Blue Light vs. Red Light
Two main wavelengths are used in PDT. Blue light, at around 400 nanometers, has the strongest absorption by the photosensitizer, meaning it activates the chemical reaction very efficiently. However, blue light doesn’t penetrate deeply into skin, so it works best for surface-level conditions like thin actinic keratoses. This is the light source specified in the FDA approval.
Red light, at around 635 nanometers, penetrates deeper into tissue but is absorbed less efficiently, so treatment sessions tend to run longer. Dermatologists typically choose red light for thicker lesions, superficial basal cell carcinomas, or Bowen disease where the abnormal cells sit slightly deeper. Some newer devices combine both wavelengths.
What the Procedure Feels Like
A typical PDT session has three phases. First, your dermatologist cleans the treatment area and applies the photosensitizing agent. Then you wait during an incubation period, which can range from as short as 10 minutes to several hours depending on the protocol, the product used, and the condition being treated. During this time the medication absorbs into the target cells. Finally, the light source is positioned over the area and turned on.
The light activation phase is the part most patients notice. It commonly lasts anywhere from about one hour in shorter protocols to two and a half hours with lower-intensity light sources. During illumination, many people feel stinging, burning, or prickling sensations that can range from mild to quite uncomfortable. The pain tends to peak during the light exposure and fades relatively quickly once the light is turned off.
Dermatologists have several tools to manage discomfort. Cooling is the most effective topical approach. A high-airflow cooling fan or cold water spray directed at the treatment site during illumination significantly reduces pain for most patients. For people who find cooling insufficient, injectable local anesthetics or nerve blocks are options, though these are reserved for more difficult cases. Some clinics also use interrupted illumination, briefly pausing the light to give patients breaks.
Recovery and Aftercare
After PDT, the treated skin typically turns red, swells, and may crust or peel over the following days, similar to a moderate sunburn. This is a normal part of the healing process as the destroyed cells slough off and new skin forms underneath.

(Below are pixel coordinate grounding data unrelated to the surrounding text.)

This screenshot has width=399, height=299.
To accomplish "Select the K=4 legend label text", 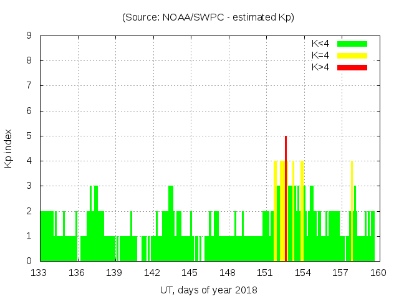I will tap(320, 55).
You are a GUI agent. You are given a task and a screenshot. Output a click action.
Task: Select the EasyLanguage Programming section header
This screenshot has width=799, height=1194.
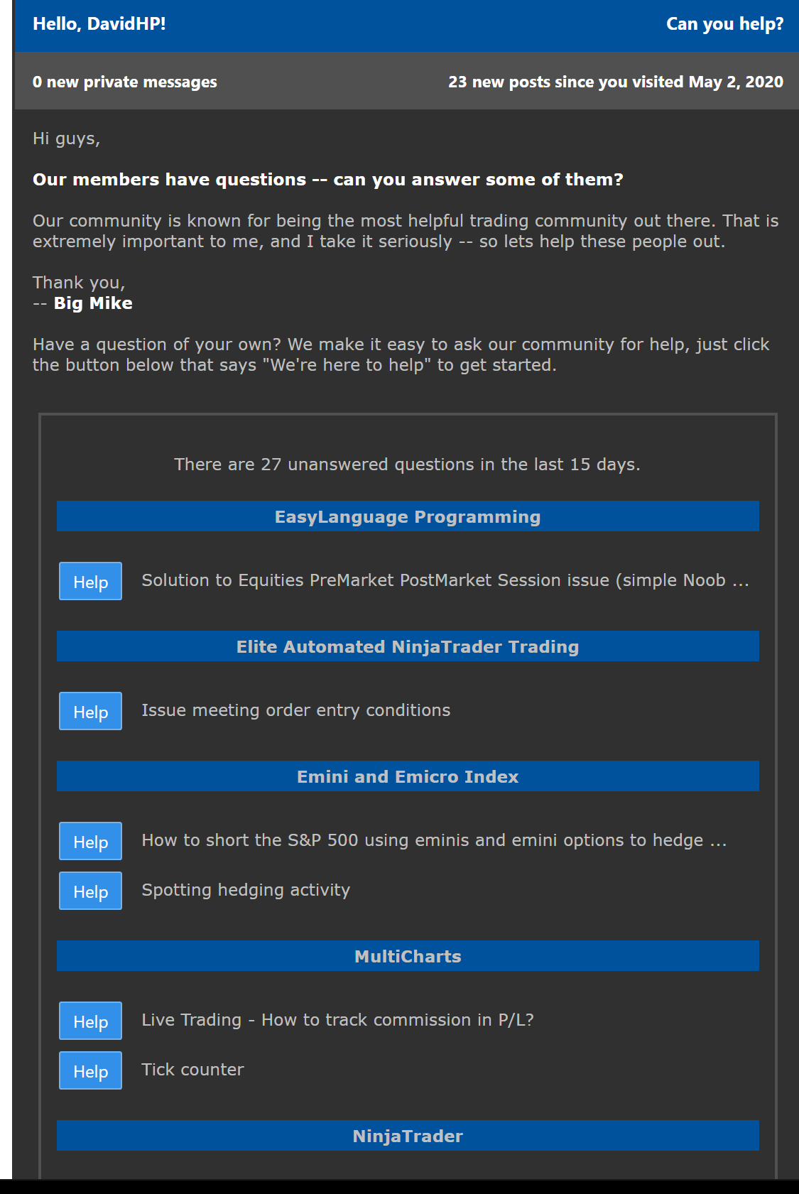408,516
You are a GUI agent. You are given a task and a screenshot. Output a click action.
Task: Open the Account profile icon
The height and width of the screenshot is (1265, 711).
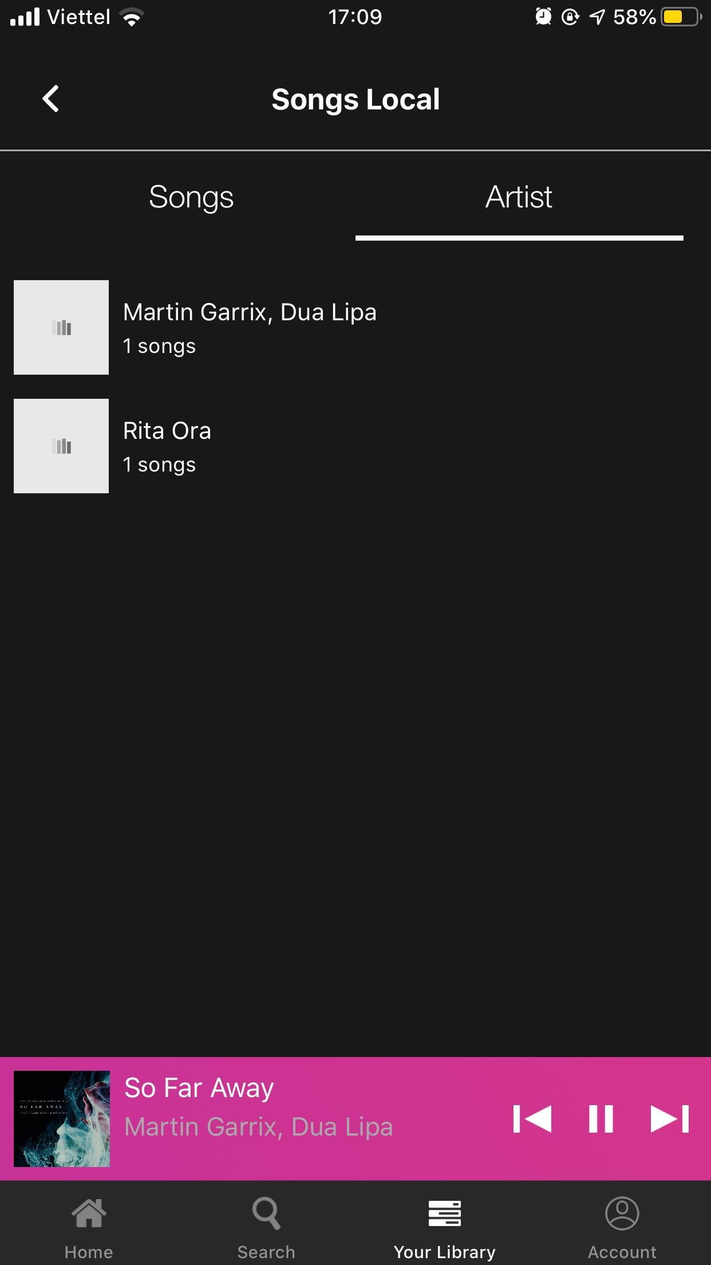click(622, 1213)
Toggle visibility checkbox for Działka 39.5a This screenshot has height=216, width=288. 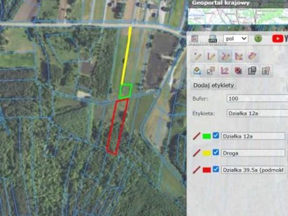tap(216, 170)
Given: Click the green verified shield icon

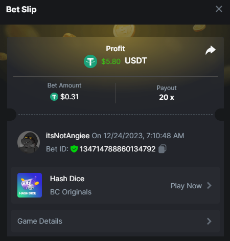Looking at the screenshot, I should [74, 149].
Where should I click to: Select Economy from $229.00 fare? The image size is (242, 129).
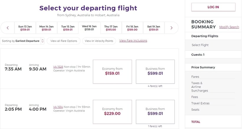112,112
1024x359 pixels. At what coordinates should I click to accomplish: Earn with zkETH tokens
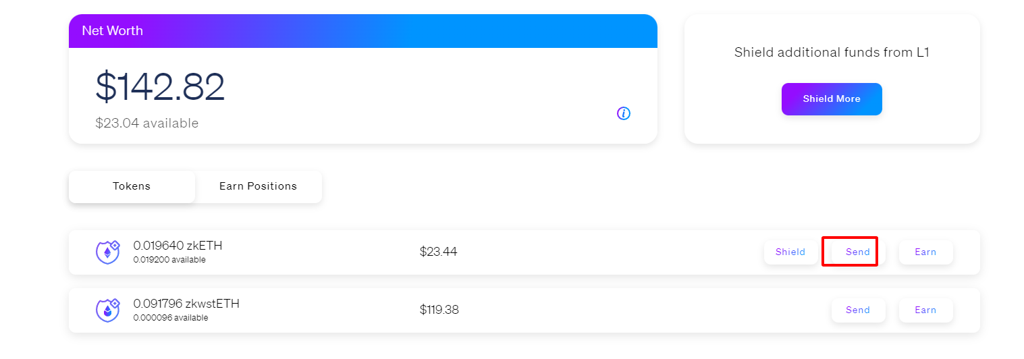925,252

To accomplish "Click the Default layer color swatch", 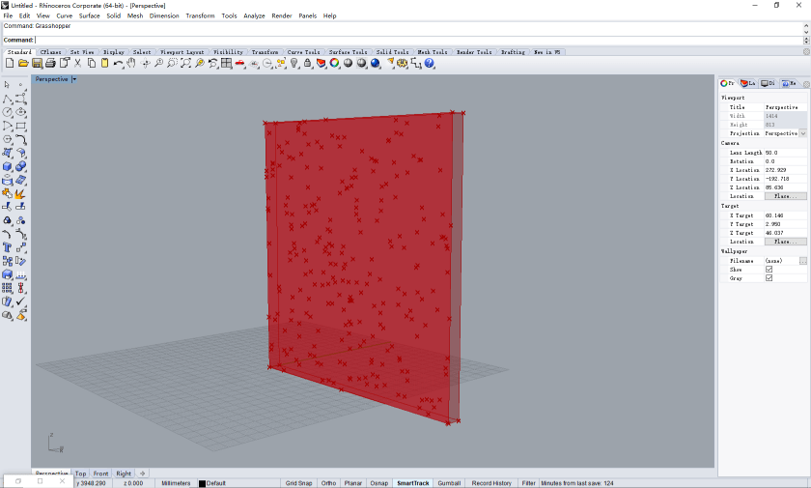I will click(202, 483).
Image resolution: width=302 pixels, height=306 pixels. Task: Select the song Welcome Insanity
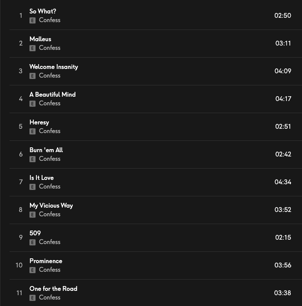[x=54, y=67]
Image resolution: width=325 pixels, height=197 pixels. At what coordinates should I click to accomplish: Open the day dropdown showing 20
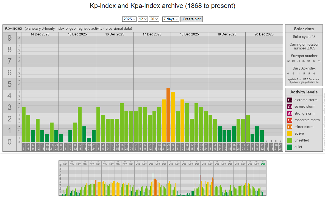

The most important rule after treatment is strict light avoidance, especially during the first 48 hours. The photosensitizer remains active in your skin for a period after the session, so exposure to sunlight or even bright indoor light can trigger additional, uncontrolled reactions. During this window, you should stay indoors, avoid direct or reflected sunlight (including near windows, at the beach, or in cars), wear sun-protective clothing and hats if you must go outside, and steer clear of strong reading lamps or examination lights. Even helmet-style hair dryers should be avoided. After the initial 48 hours, your dermatologist will let you know when you can gradually resume normal light exposure, though sun protection remains important throughout healing.
Most people see the treated area heal within one to two weeks, leaving smoother, more even-toned skin underneath. Depending on the extent of the condition, your dermatologist may recommend a second session several weeks later to catch any remaining abnormal cells.